Smartphones, Satellites, and Sensors are opening up the way we see the world in whole new ways. On the one hand, they provide an enormous opportunity to establish more inclusive, holistic, and global approaches to understanding how humans connect to nature and to each other in socioeconomic systems.

On the other hand, the flourishing conversations about the ethics of AI, bias in algorithmic computation in the Global North, must be brought into the development community. It’s critical that we focus on not just the data we can gather, or even on its potential, but rather on the choices we all make to deploy, process, interpret, and govern it. Each new network innovation — telephony, television, roads, internet, etc. reminds us of the interdependence between a network’s potential and its political economy: who is incentivized, who holds power, and who benefits.

A full treatment of the interdependency between private control and public good is well beyond the scope of this post, but it’s worth flagging that as sensors, imaging, and artificial intelligence augment the already amazing potential of the internet we have today, how will these new capabilities best benefit the public, not just in the Global North but around the world?

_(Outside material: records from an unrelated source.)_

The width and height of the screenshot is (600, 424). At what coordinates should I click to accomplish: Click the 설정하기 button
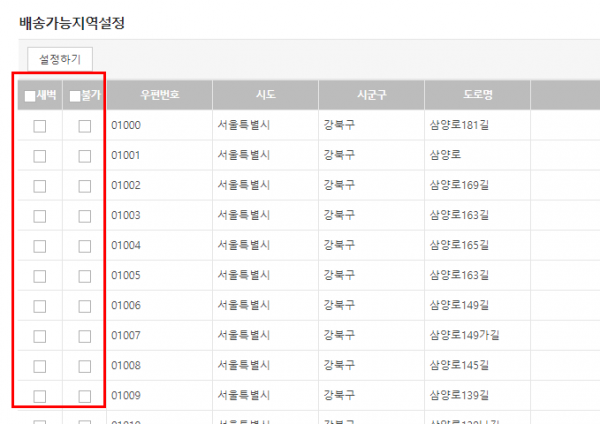61,58
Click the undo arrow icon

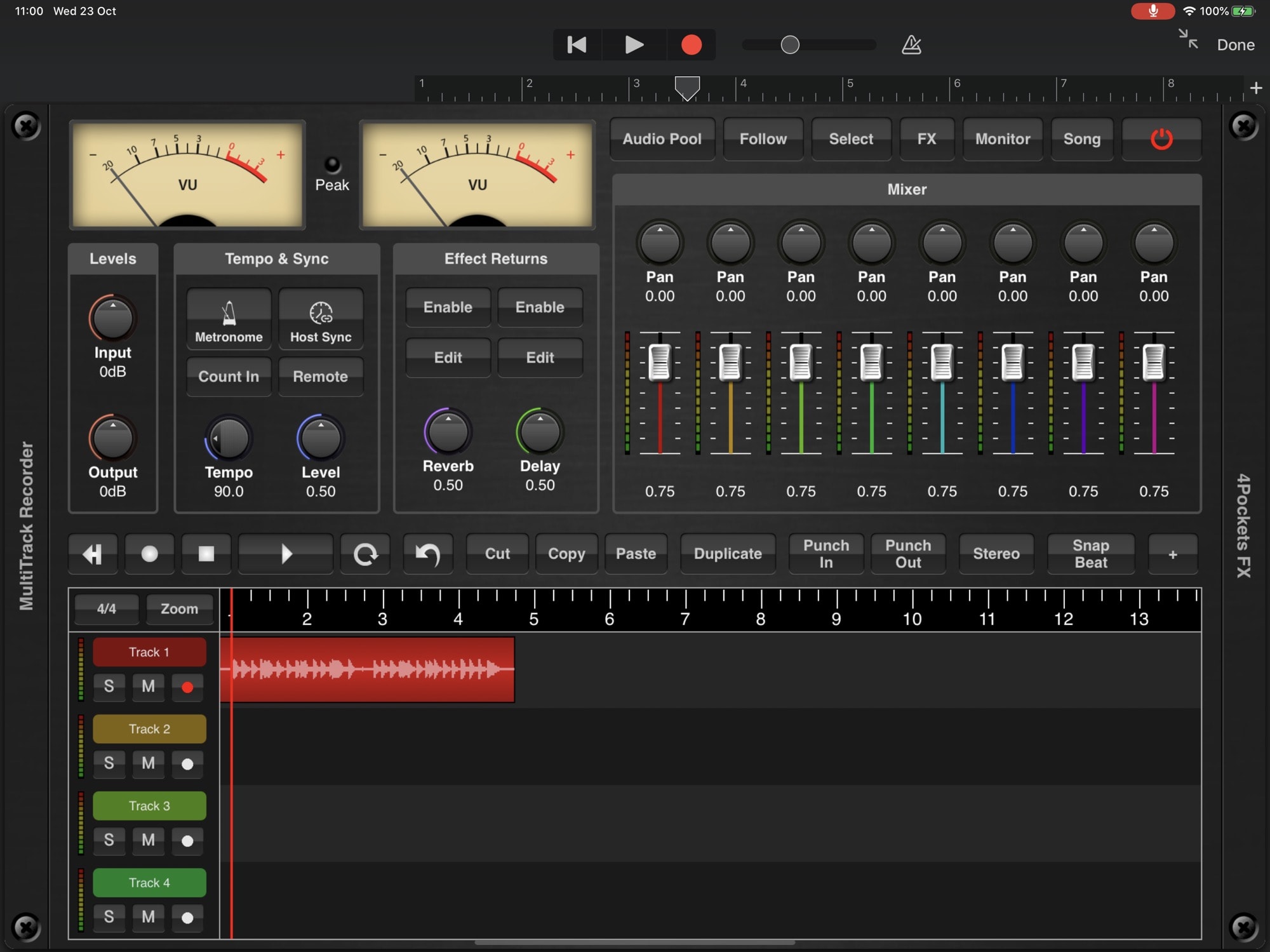[x=427, y=554]
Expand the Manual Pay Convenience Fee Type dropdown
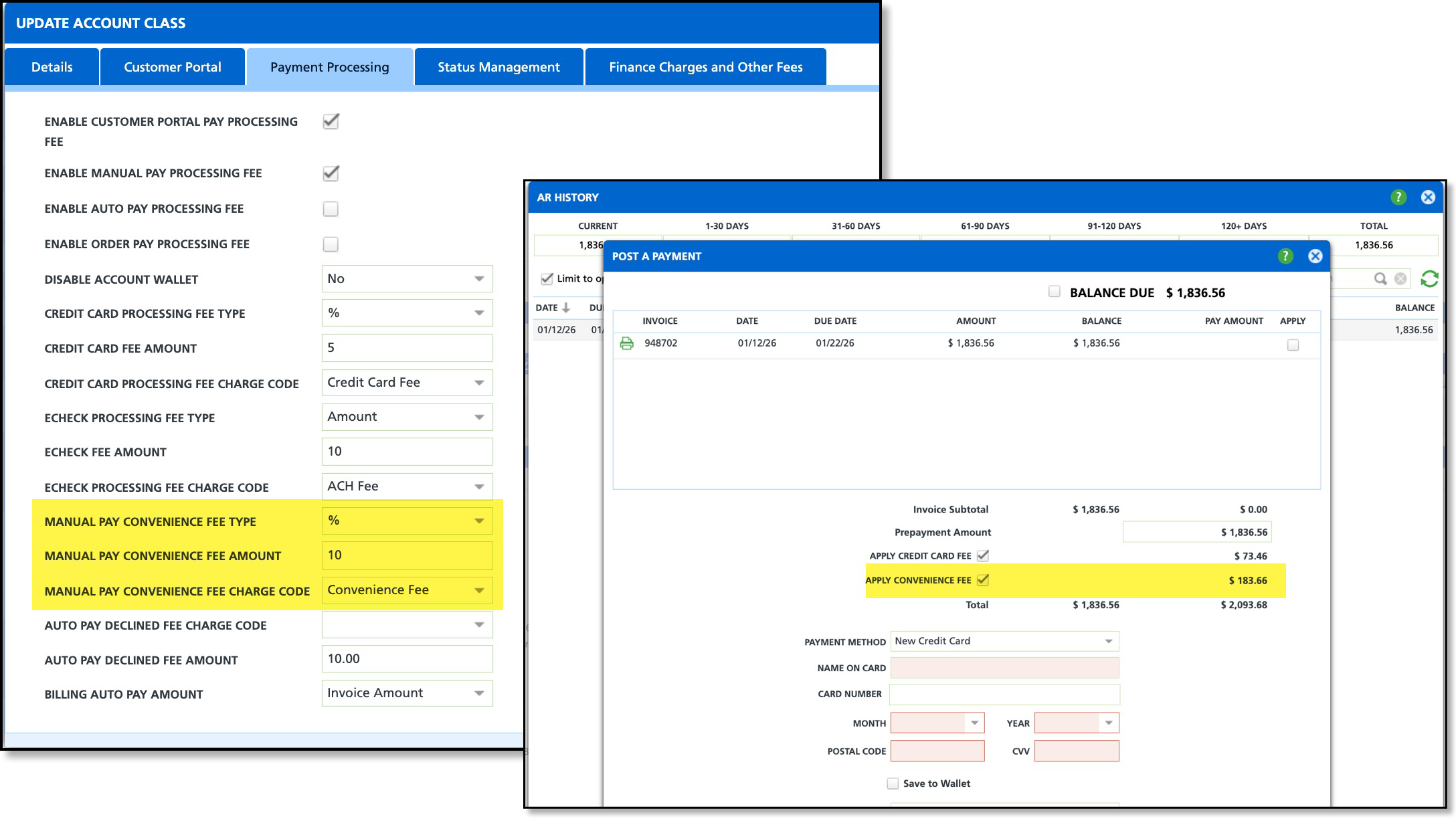 click(x=407, y=521)
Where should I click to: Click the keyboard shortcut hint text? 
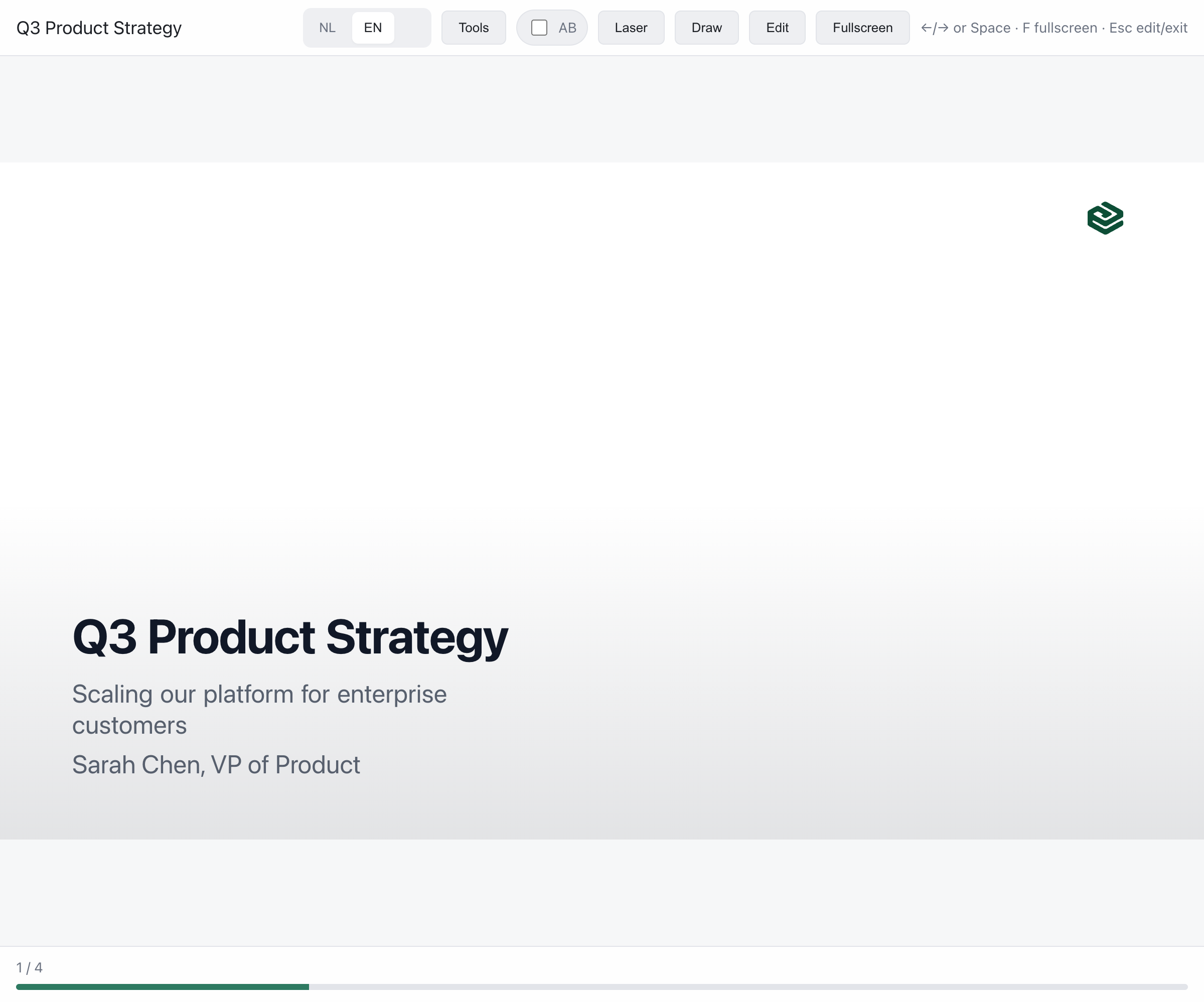pos(1054,28)
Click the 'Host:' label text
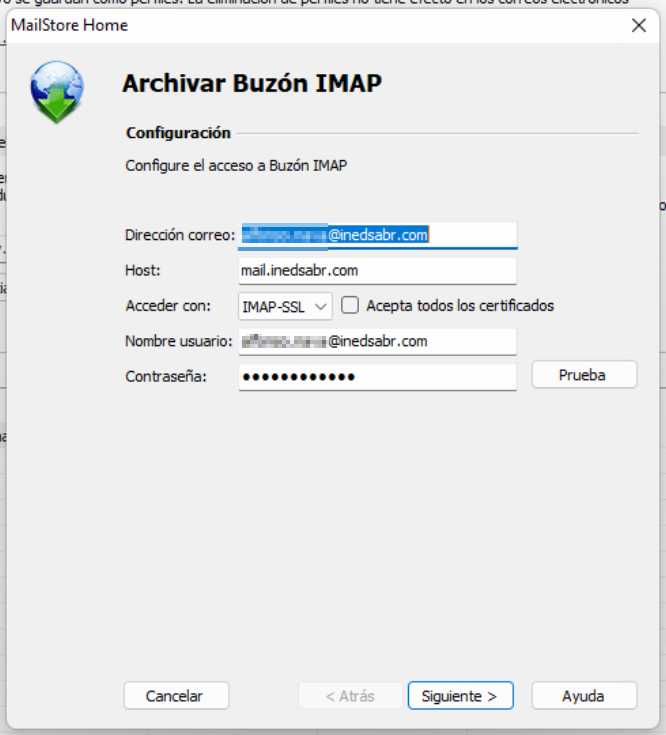Screen dimensions: 666x735 tap(143, 271)
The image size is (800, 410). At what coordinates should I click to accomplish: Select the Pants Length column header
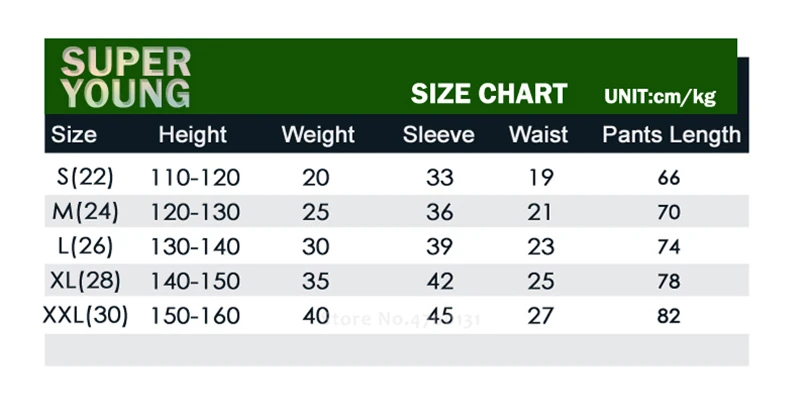pos(671,135)
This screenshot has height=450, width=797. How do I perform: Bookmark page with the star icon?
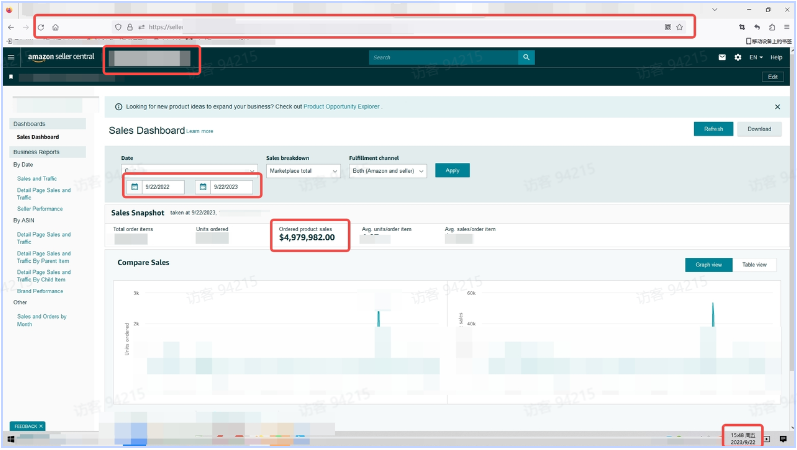[680, 27]
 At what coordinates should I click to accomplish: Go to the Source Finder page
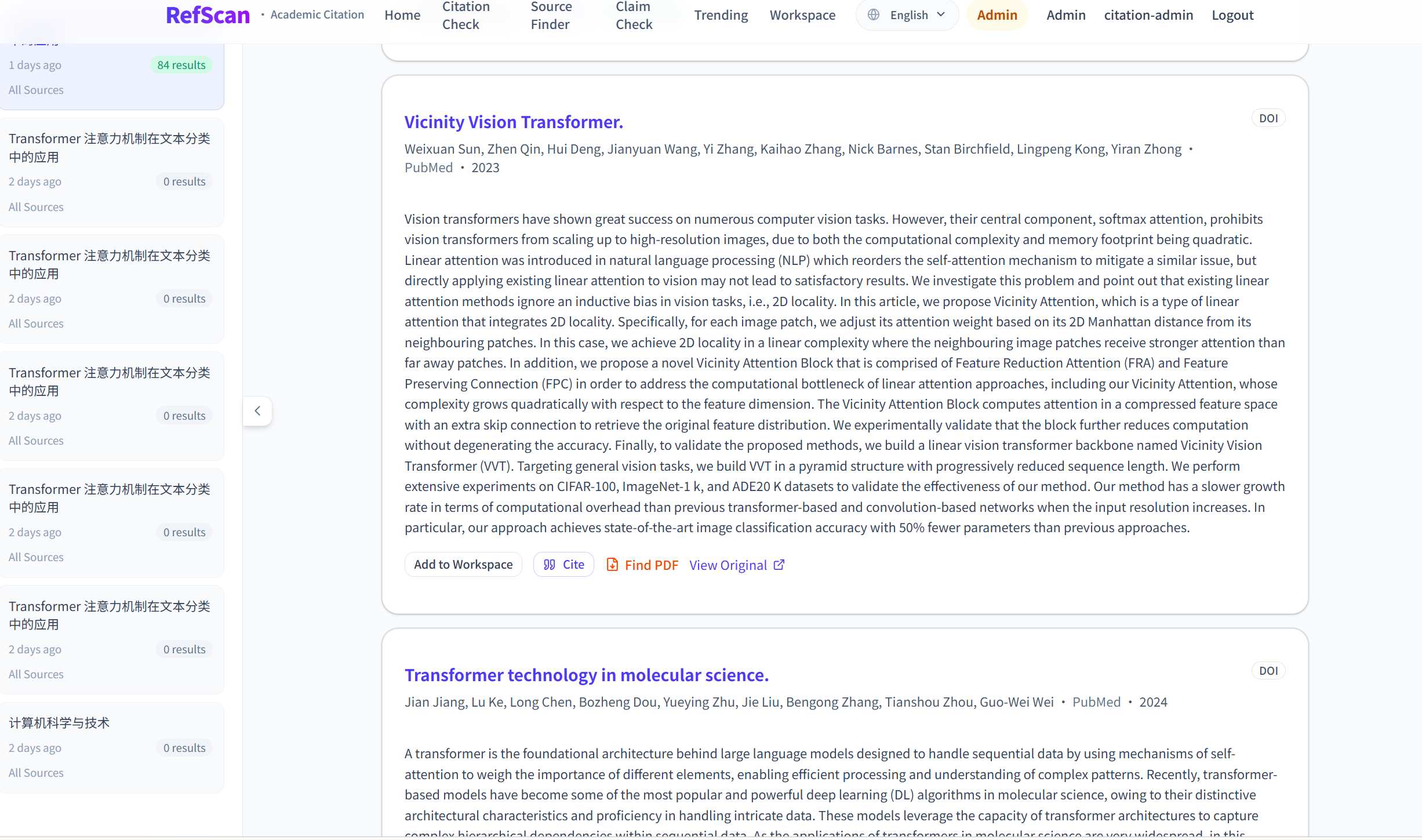point(551,15)
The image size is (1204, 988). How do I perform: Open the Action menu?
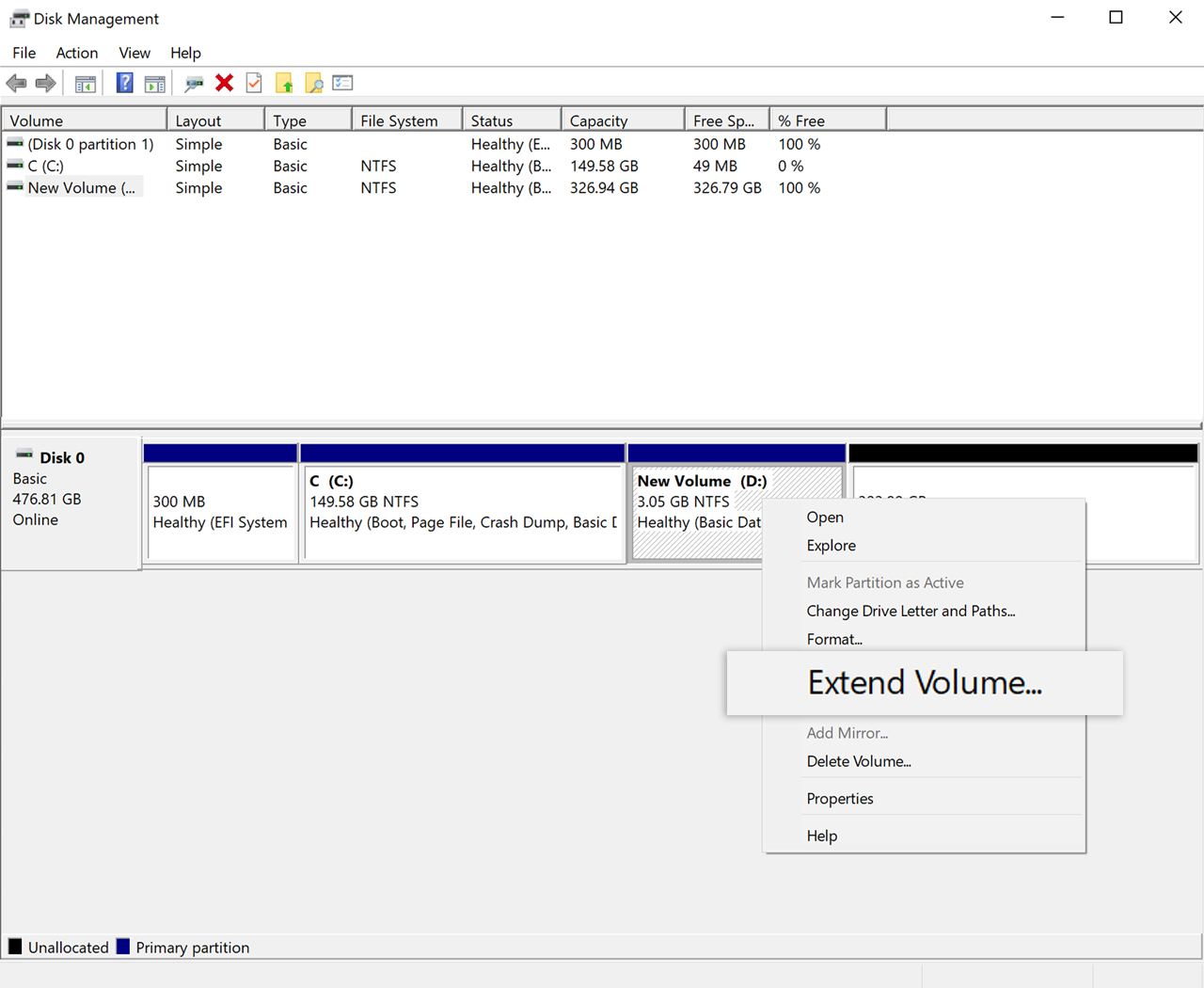point(76,53)
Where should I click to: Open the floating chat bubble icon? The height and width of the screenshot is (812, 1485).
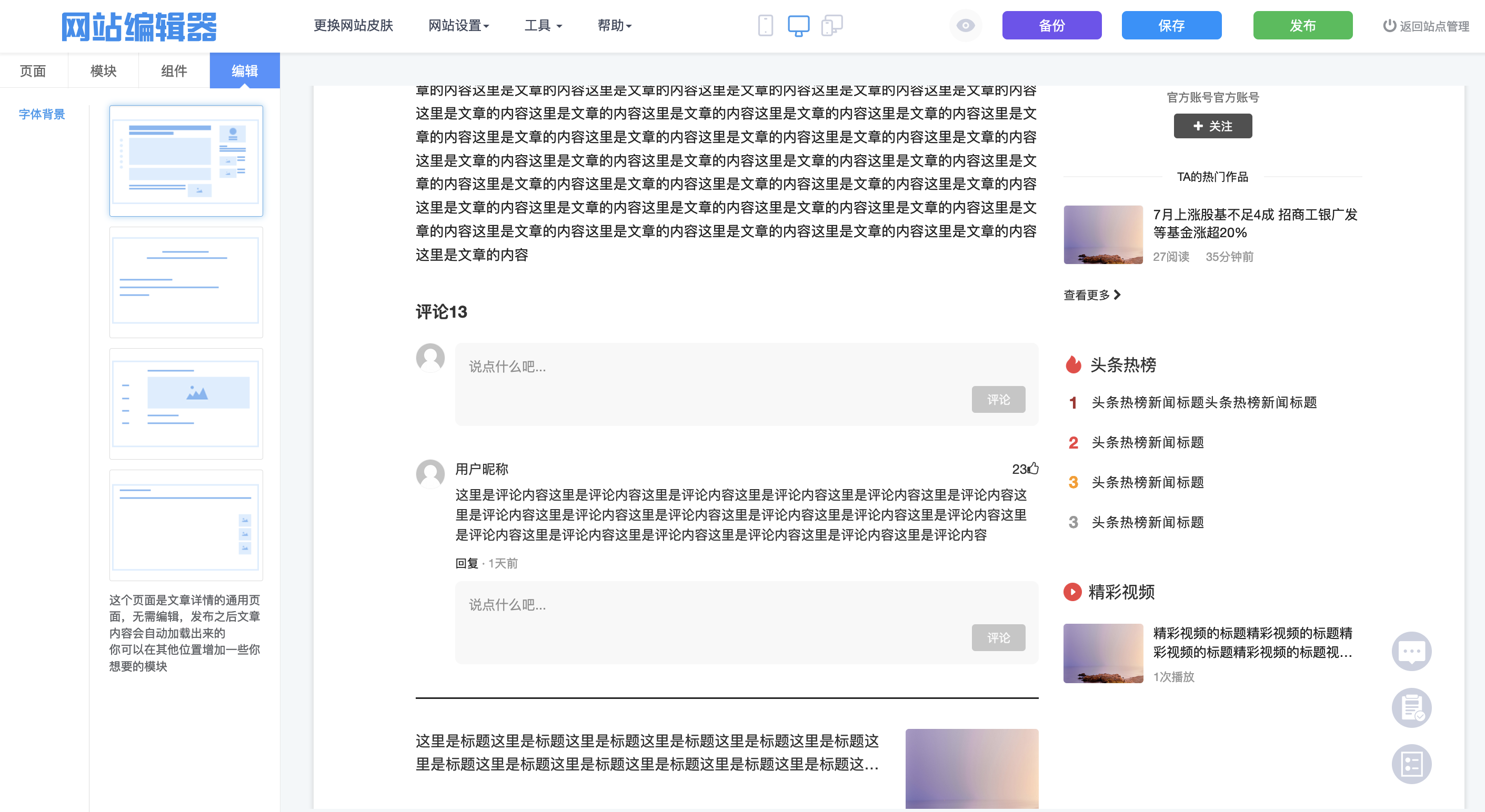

As a tangible example of this compression and globalization of the challenge of shaping new technologies for good, consider ‘digital identity’. It’s become clear to us that the challenges states face in granting digital identities to the one billion people who lack a them are intertwined with the challenges of preventing surveillance, tracking, and erosion of privacy. There are a billion people who are seen too little by the emerging digital infrastructure, and at least a billion who now feel they are seen too much. Good policymaking and good innovation will keep the tension between these issues in mind. One can’t be solved without the other.